Input records ->
::::

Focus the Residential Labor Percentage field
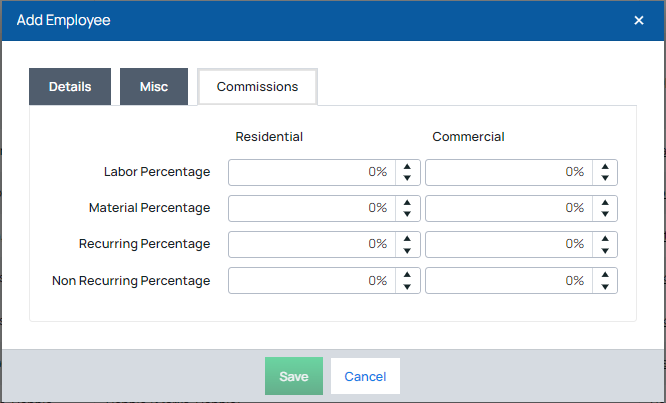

::::

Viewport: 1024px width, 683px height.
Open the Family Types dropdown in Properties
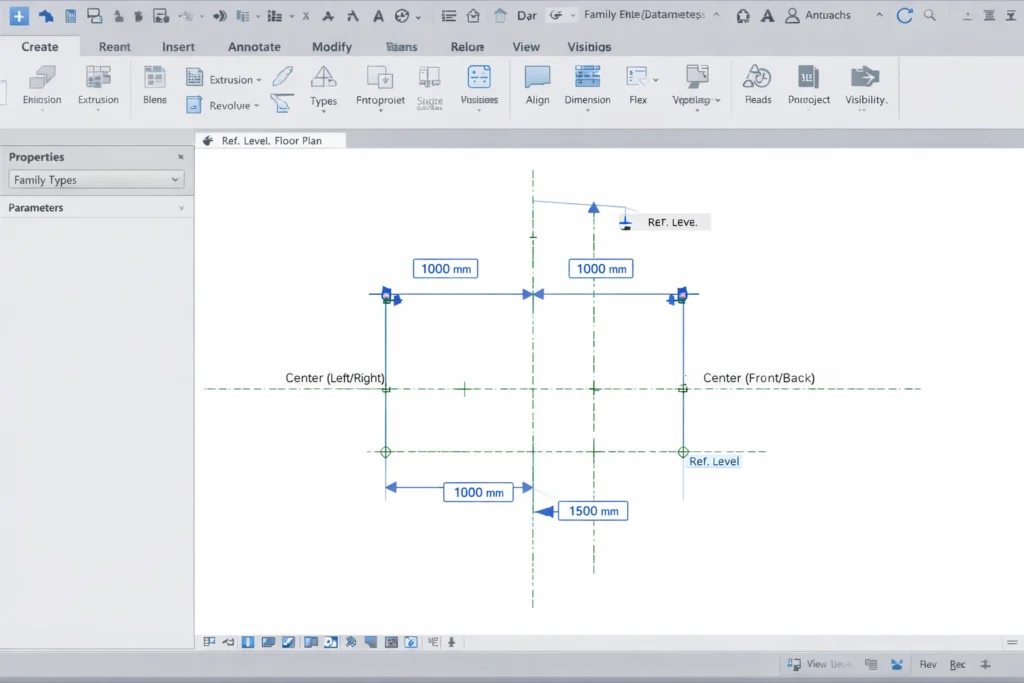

::::

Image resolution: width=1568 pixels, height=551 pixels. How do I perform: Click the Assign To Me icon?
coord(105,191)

::::

What you should do -> From the data above, reproduce word for word the lines running from the line with "Viewport: 1024px width, 683px height." to the line with "Open the Family Types dropdown in Properties", ends included.

Answer box ->
Viewport: 1024px width, 683px height.
Open the Family Types dropdown in Properties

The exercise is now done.